Java Regex for changing every ith index in every word of a string

I've written a regex \b\S\w(\S(?=.)) to find every third symbol in a word and replace it with '1'. Now I'm trying to use this expression but really don't know how to do it right.
Pattern pattern = Pattern.compile("\\b\\S\\w(\\S(?=.))");
Matcher matcher = pattern.matcher("lemon apple strawberry pumpkin");
while (matcher.find()) {
System.out.print(matcher.group(1) + " ");
}
So result is:
m p r m
And how can I use this to make a string like this
le1on ap1le st1awberry pu1pkin
You could use something like this:
"lemon apple strawberry pumpkin".replaceAll("(?<=\\b\\S{2})\\S", "1")
Would produce your example output.
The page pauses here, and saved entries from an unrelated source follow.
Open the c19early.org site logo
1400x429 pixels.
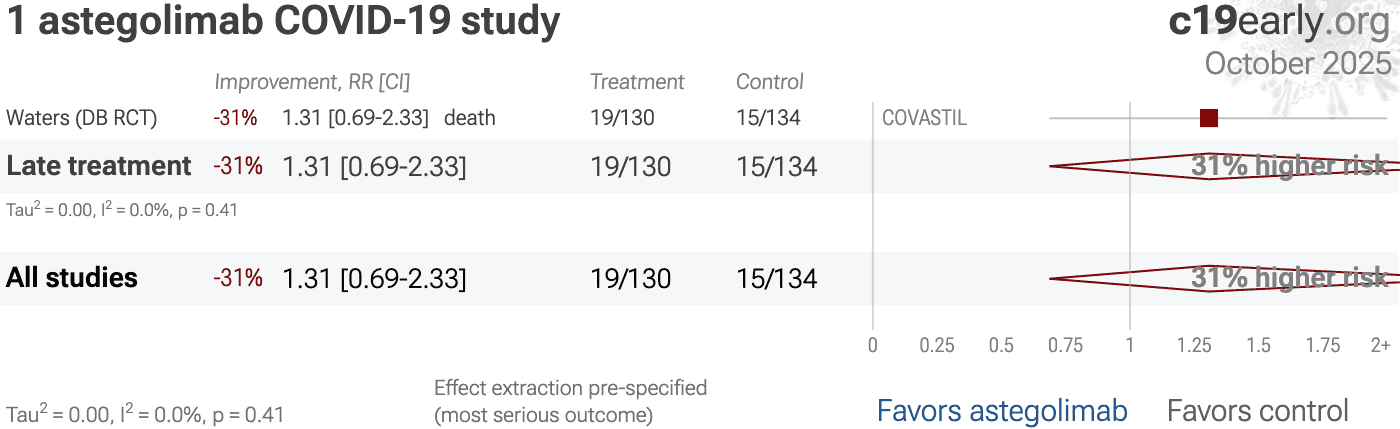pyautogui.click(x=1278, y=22)
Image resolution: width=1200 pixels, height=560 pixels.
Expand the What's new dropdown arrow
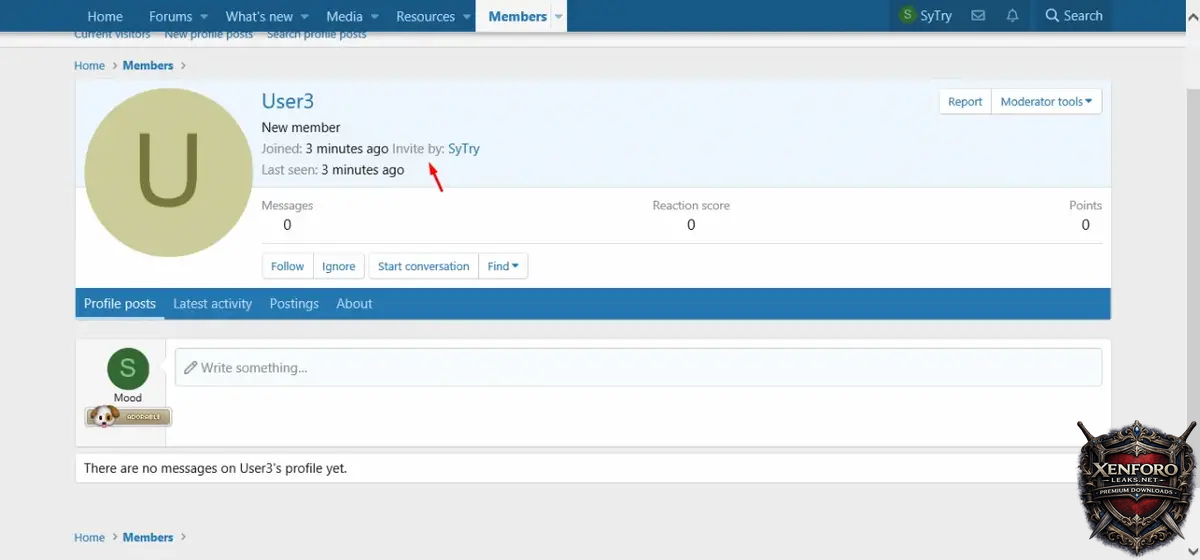[x=304, y=17]
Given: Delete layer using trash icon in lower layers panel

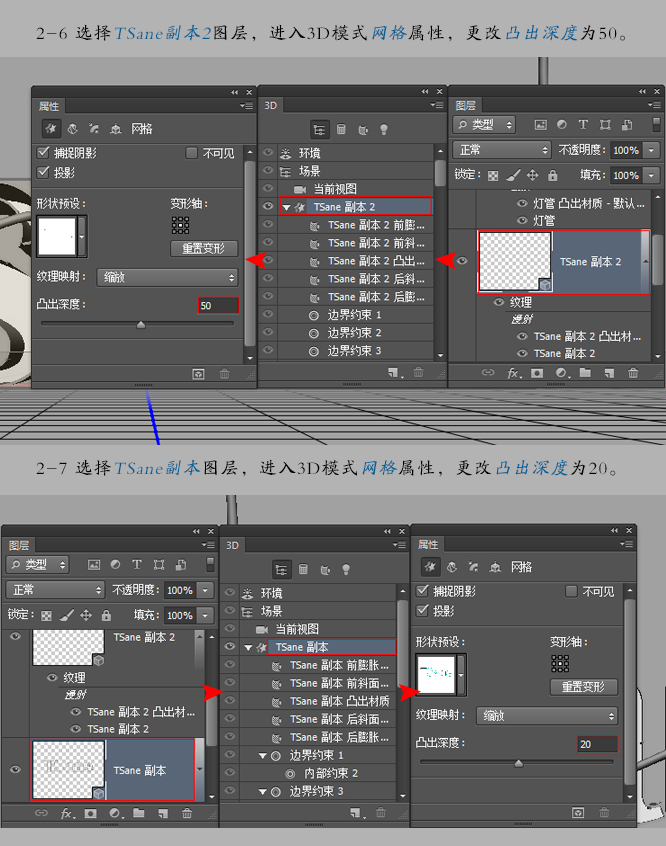Looking at the screenshot, I should pos(187,813).
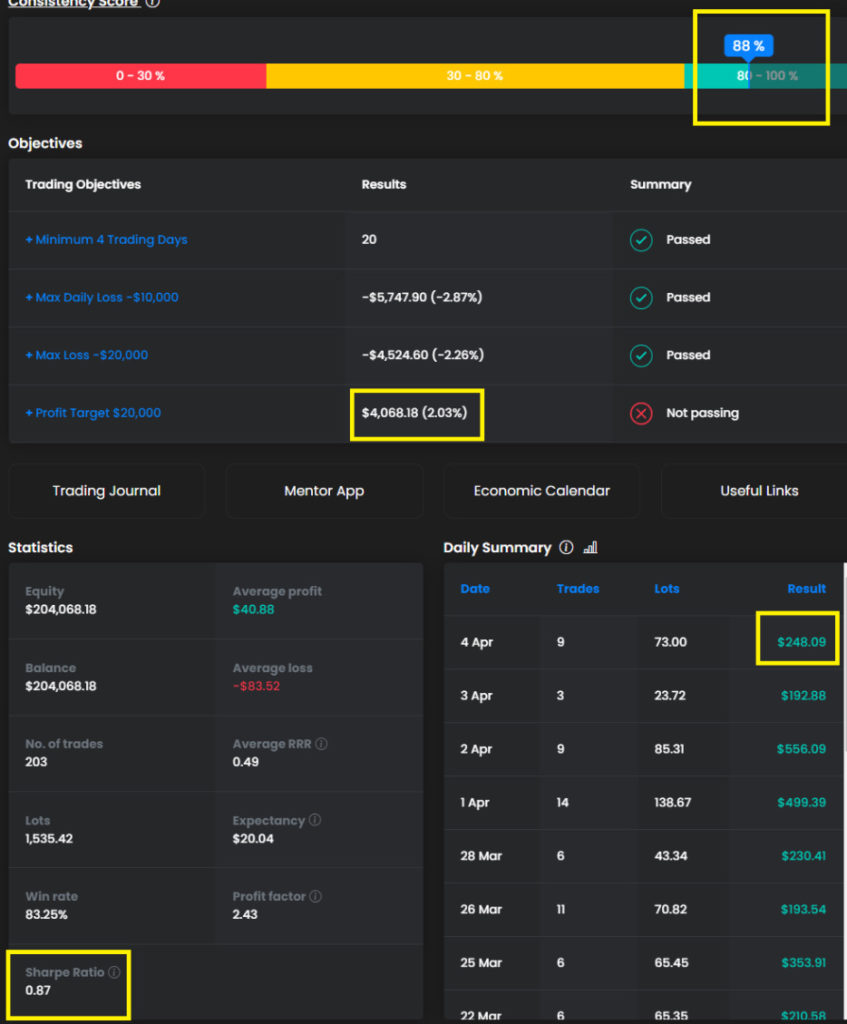The image size is (847, 1024).
Task: Open the Economic Calendar
Action: (541, 491)
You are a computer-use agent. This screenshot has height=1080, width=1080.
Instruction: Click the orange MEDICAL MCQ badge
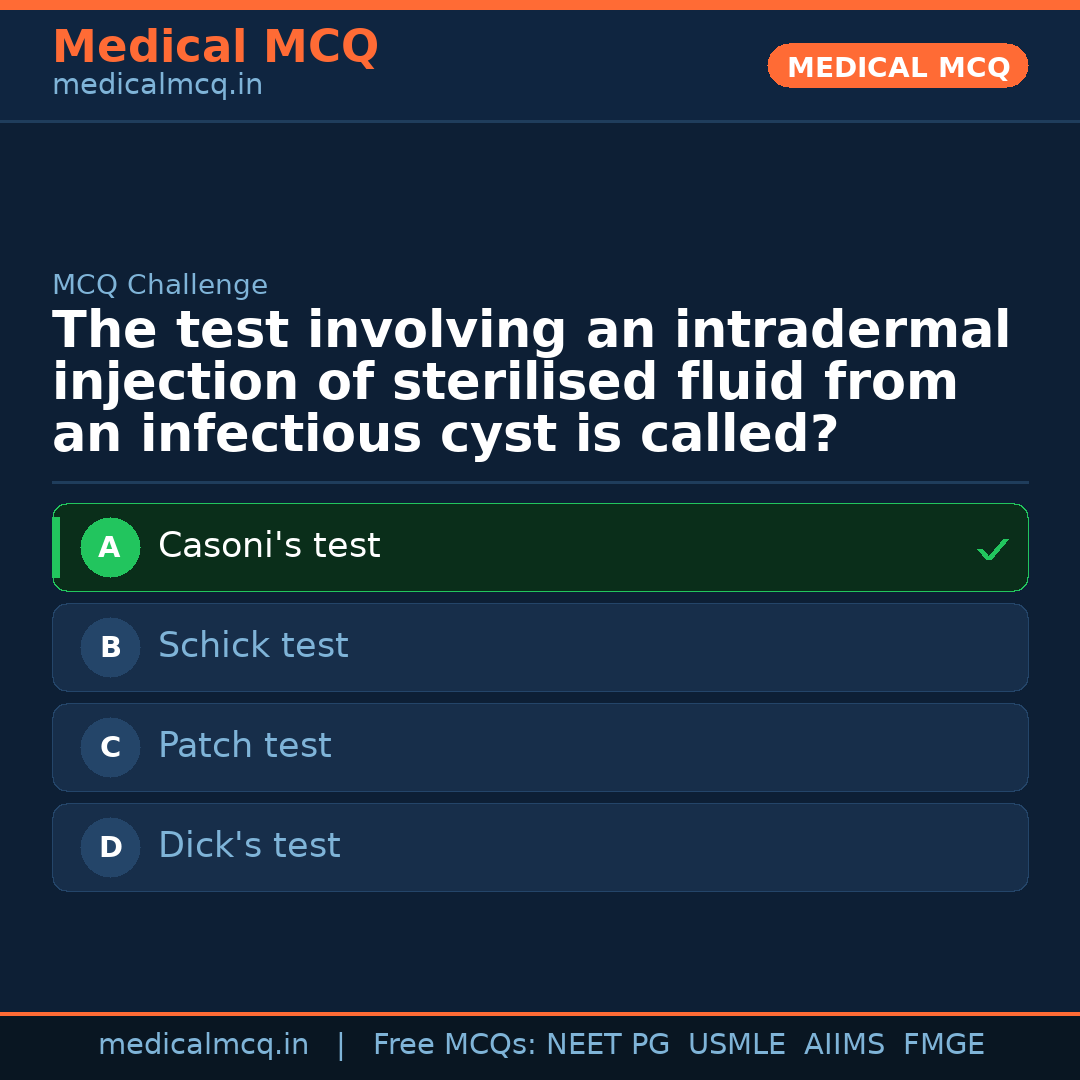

The regex would replace any non space character preceded by two non space characters and then a word boundary.
This means that "words" like 12345 would be changed into 12145 since 3 is matched by \\S (not space).
Edit:
Updated the regex to better cater to the revised question title, change 2 to i-1 to replace the ith letter of the word.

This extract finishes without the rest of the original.